Dopo una attenta lettura dei nostri sindacati e autorevoli esponenti ecco un breve riassunto. del Riordino del gioco fisico in Tabaccheria.

Gioco fisico, il riordino è ancora un mistero: i nodi fiscali e normativi sul tavolo

Il tanto discusso decreto per il riordino del gioco fisico continua a rimanere un oggetto misterioso. Se ne parla da mesi, ma pochissimi hanno avuto accesso al documento, ancora inaccessibile al pubblico, fatta eccezione per gli addetti ai lavori. Nel frattempo, il processo di riorganizzazione del comparto avanza a rilento, frenato da un confronto complesso tra le parti coinvolte.

Il gioco delle parti

Al centro del dibattito si collocano due schieramenti principali. Da una parte, gli operatori del settore, sempre più esposti a normative incerte e restrittive, con conseguenze economiche rilevanti. Dall’altra, Regioni ed Enti locali, fortemente orientati a promuovere regolamenti severi per tutelare la salute pubblica e contrastare la ludopatia. Tra queste due posizioni, lo Stato si trova a dover conciliare esigenze contrastanti: garantire un sistema efficace di raccolta fiscale, salvaguardare le entrate erariali e contrastare il gioco illegale, che proprio nelle restrizioni trova terreno fertile per espandersi.

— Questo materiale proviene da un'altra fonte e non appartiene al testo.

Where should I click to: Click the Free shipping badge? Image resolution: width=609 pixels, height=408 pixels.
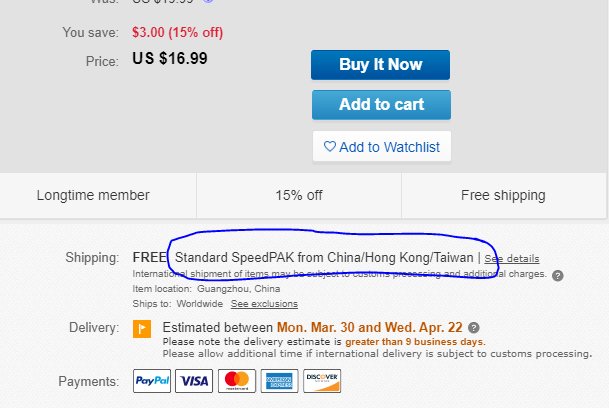pos(503,195)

Il risultato? Una situazione che si ripete da anni come un copione già visto: il riordino sembra sempre imminente, ma resta lontano. Più che un processo legislativo, pare ormai una vera e propria telenovela, fatta di rinvii, aspettative e colpi di scena, che alla fine riportano tutto al punto di partenza.

AWP e VLT tra tasse, regole e incertezze: il riordino resta una promessa sospesa

Tra i segmenti maggiormente penalizzati da questa incertezza normativa, quello degli apparecchi da intrattenimento risente in modo particolare della mancanza di chiarezza. Il tema è stato al centro del confronto tenutosi lo scorso 10 aprile a Roma, durante la fiera IGE, in un evento moderato da Samuele Fraternali, Direttore degli Osservatori Digital Innovation del Politecnico di Milano. Il titolo era eloquente: “AWP e VLT nel riordino del gioco fisico: regole, sostenibilità e innovazione”.

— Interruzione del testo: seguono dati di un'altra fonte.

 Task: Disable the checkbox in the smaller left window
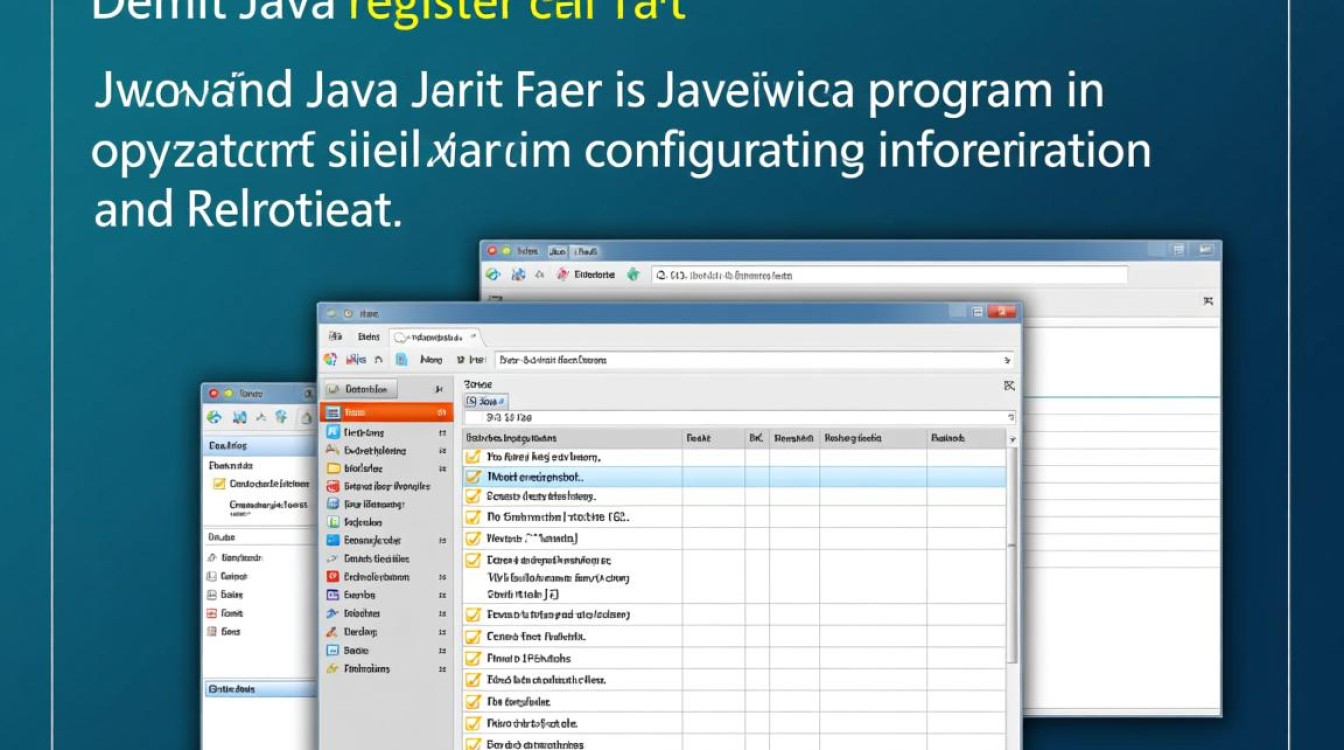point(219,482)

Nel corso del dibattito, è emerso un dato preoccupante: a fronte dell’ambizione di costruire un sistema stabile per i prossimi nove anni, mancano due elementi fondamentali. Il primo è un’analisi seria della domanda – cioè del comportamento dei giocatori – il secondo è il coinvolgimento reale degli operatori del settore per definire insieme obiettivi e strumenti del riordino.

I nodi irrisolti: fiscalità e investimenti

Armando Iaccarino del Centro Studi As.tro ha ricordato come gli apparecchi rappresentino il 21% della raccolta complessiva, pur essendo ancora regolati da norme vecchie di otto anni. Un ritardo che pesa in un contesto economico profondamente cambiato.

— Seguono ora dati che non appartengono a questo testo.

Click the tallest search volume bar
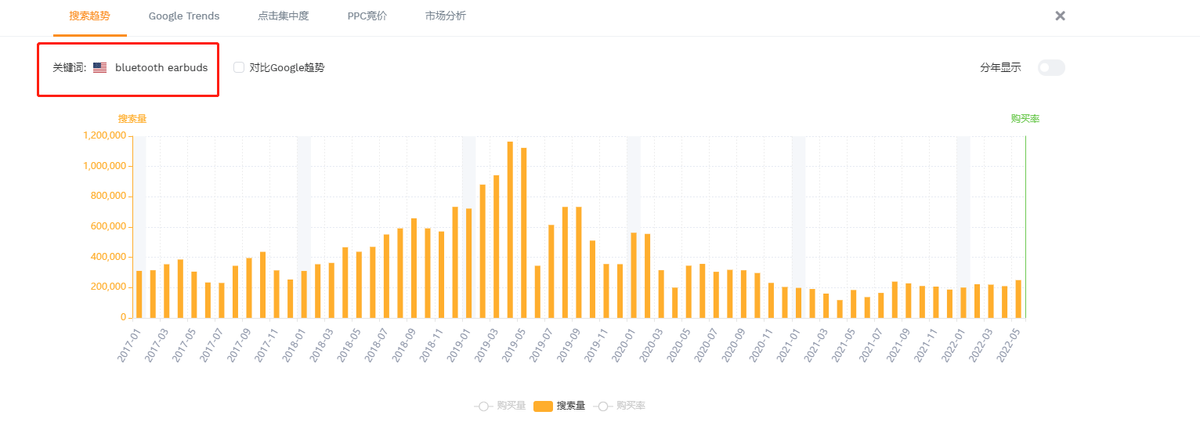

Anche Emmanuele Cangianelli, Presidente Egp/Fipe-Confcommercio, ha sottolineato l’urgenza di una pianificazione fiscale più equilibrata: l’aumento della pressione fiscale ha già provocato un calo drastico degli investimenti, penalizzando non solo le aziende ma anche gli esercenti.

Settori (giochi e tabacchi) fondamentali per l’economia

Nel corso dell’incontro, si è anche ribadito l’impatto economico del comparto degli apparecchi: circa 11.000 lavoratori, quasi la metà dell’intero gettito erariale legato al gioco e una rete di distribuzione presente in almeno 6.000 comuni italiani. Dati forniti da Geronimo Cardia, presidente di Acadi, che ha rilanciato una proposta strategica: sostituire il criterio della distanza fisica con quello della distanza giuridica per le attività autorizzate, come già avvenuto in alcune Regioni (Calabria, Campania, Marche, Abruzzo e Sicilia) in deroga ai distanziometri.

Uno scenario aperto

La domanda è ora se questo modello potrà essere adottato anche a livello nazionale nel quadro del nuovo riordino. La risposta è ancora incerta. È una strada difficile, forse ambiziosa, ma non impossibile. E il settore ha già dimostrato, in passato, di non temere le sfide.